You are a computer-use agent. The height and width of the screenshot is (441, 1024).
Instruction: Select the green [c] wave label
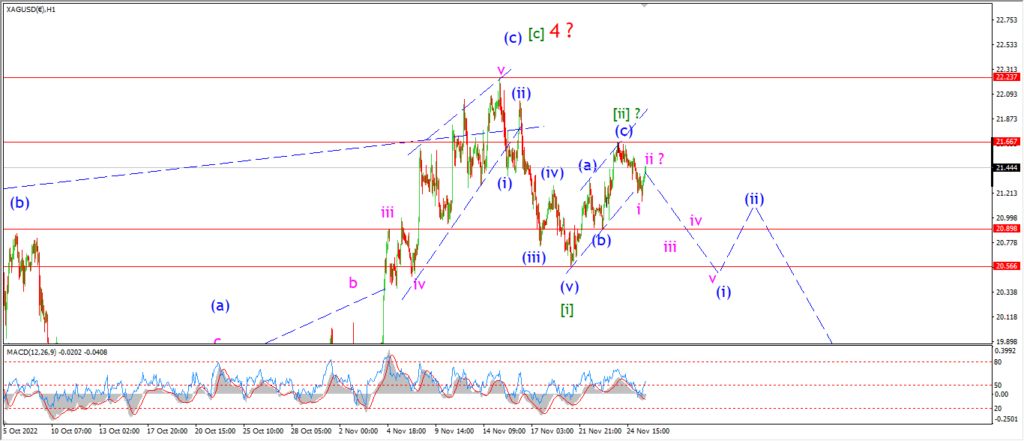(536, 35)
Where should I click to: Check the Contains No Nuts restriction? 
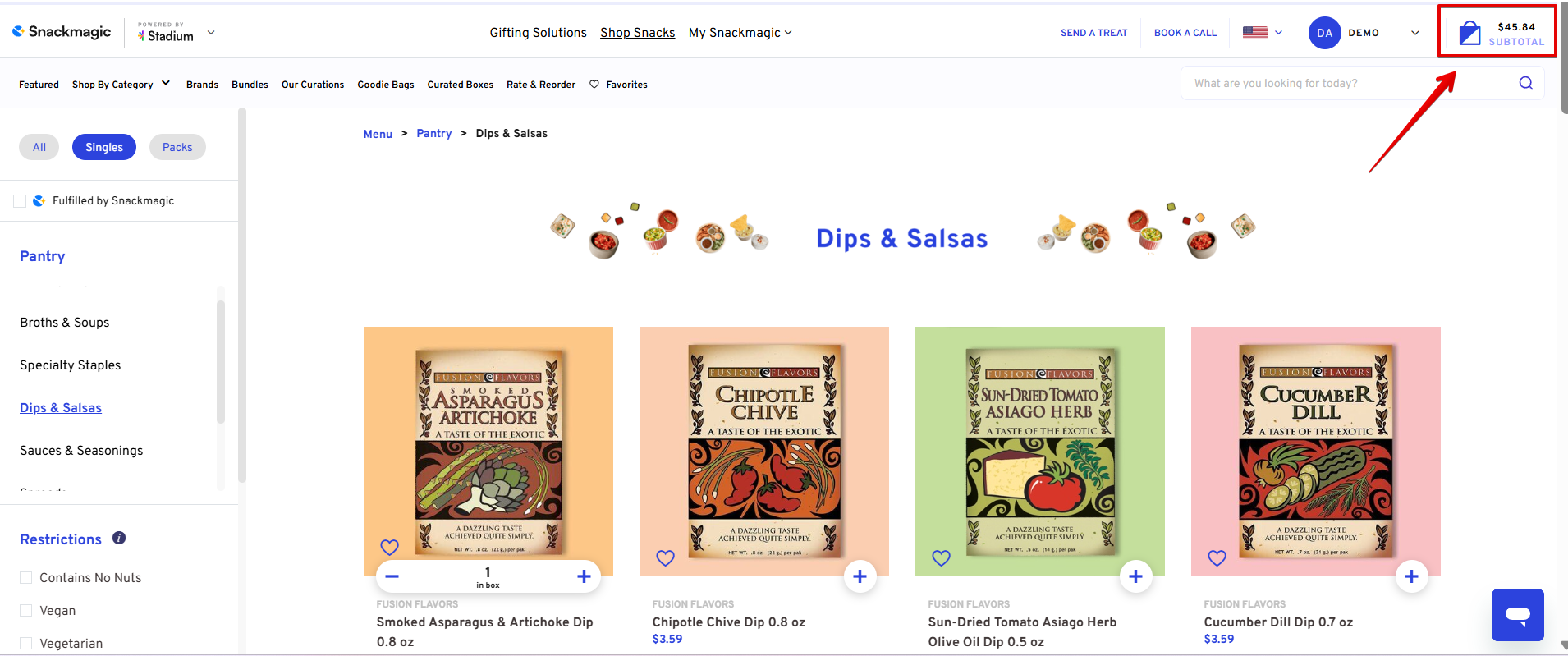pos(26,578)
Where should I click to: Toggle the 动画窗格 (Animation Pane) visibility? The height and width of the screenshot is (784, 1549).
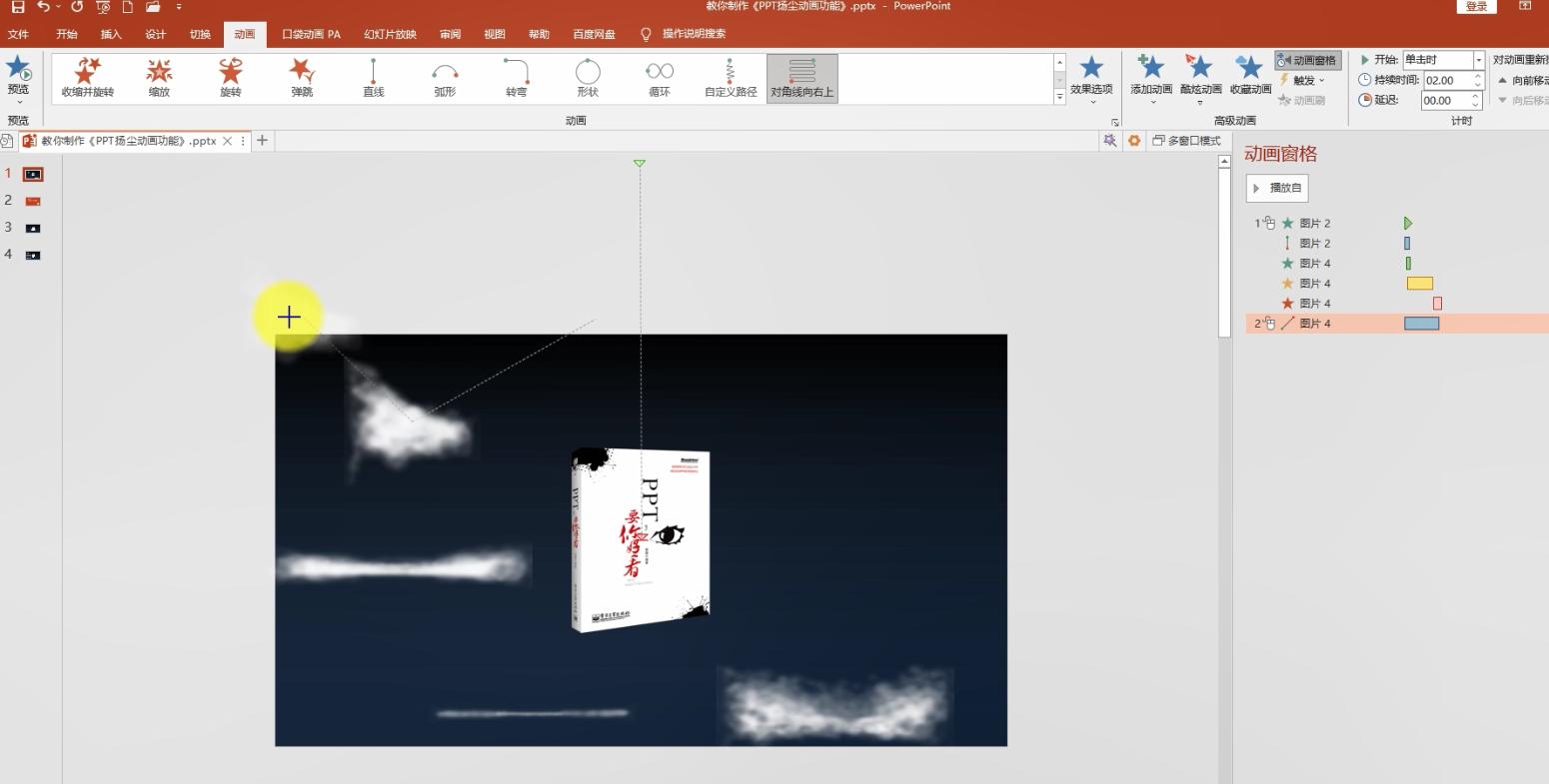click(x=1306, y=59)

* _Exercise objective_: Rewrite all the items above as a two-column CSV with the headers input and output: one row per item, with the item's text in the first field and its answer in the second. Wrap each field in double quotes, turn any line breaks into spaces, and leave out the pictures.

* _Answer to the exercise_:
input,output
"You are a computer-use agent. The height and width of the screenshot is (441, 1024). Instruction: Select the green [c] wave label","(536, 35)"
"Where should I click to: Check the Contains No Nuts restriction?","pos(26,578)"
"Where should I click to: Toggle the 动画窗格 (Animation Pane) visibility? The height and width of the screenshot is (784, 1549).","click(x=1306, y=59)"